Disabled social housing tenants should now have greater protection from eviction, following a ruling from the European Court of Human Rights (ECHR).
The ECHR found that courts should take the personal circumstances of tenants into account when deciding whether a social landlord has the right to possess a property.
The Equality and Human Rights Commission (EHRC) had intervened in the case to argue that social landlords had an obligation to consider whether an eviction was “proportionate”, particularly if the tenant was “vulnerable” because of a mental health condition, a physical impairment, learning difficulties or poor health.
The case arose from the eviction of eight tenants from properties leased from London and Quadrant Housing Trust In 1999. Their attempts to overturn the evictions in the UK courts were unsuccessful.

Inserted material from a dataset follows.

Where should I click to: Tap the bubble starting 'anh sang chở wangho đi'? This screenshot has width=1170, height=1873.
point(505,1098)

In appealing to the ECHR, the tenants argued that the eviction would breach their right to respect for their homes under the European Convention on Human Rights.
The ECHR ruled that anyone facing such an eviction has the right to have a court or tribunal rule on whether the eviction was “proportionate”.

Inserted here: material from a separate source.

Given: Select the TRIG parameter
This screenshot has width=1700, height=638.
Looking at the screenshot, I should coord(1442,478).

The court found there had been a violation of the convention and awarded each applicant 2,000 euros in compensation.
John Wadham, the EHRC’s legal group director, said: “This decision does not prevent social landlords from evicting a tenant; what it does mean is that human rights – and the basic human right of respect for one’s home – is considered and balanced in making that decision.”
But he said that, because ECHR decisions are not “directly binding” on UK courts, other tenants and social landlords would have to wait for UK court decisions in similar cases before the full implications of the decision became clear, unless the government changed the law.
Wonta Ansah-Twum, head of disability discrimination and employment for Disability Law Service, said the ruling was “a very positive step forward for disabled people in social housing”.
She said that, although it would not have a “direct effect” on UK law, it would still have a significant impact, because barristers would be drawing it to the attention of the courts.
She said the courts would have to be “very careful from now on” when making a decision on whether to grant an eviction order.
A London and Quadrant spokesman said the decision had helped to establish the “boundaries” in a “very grey” and complex area of the law.
He said: “We will now study the implications of the ruling and use it to inform our services and procedures in the future.”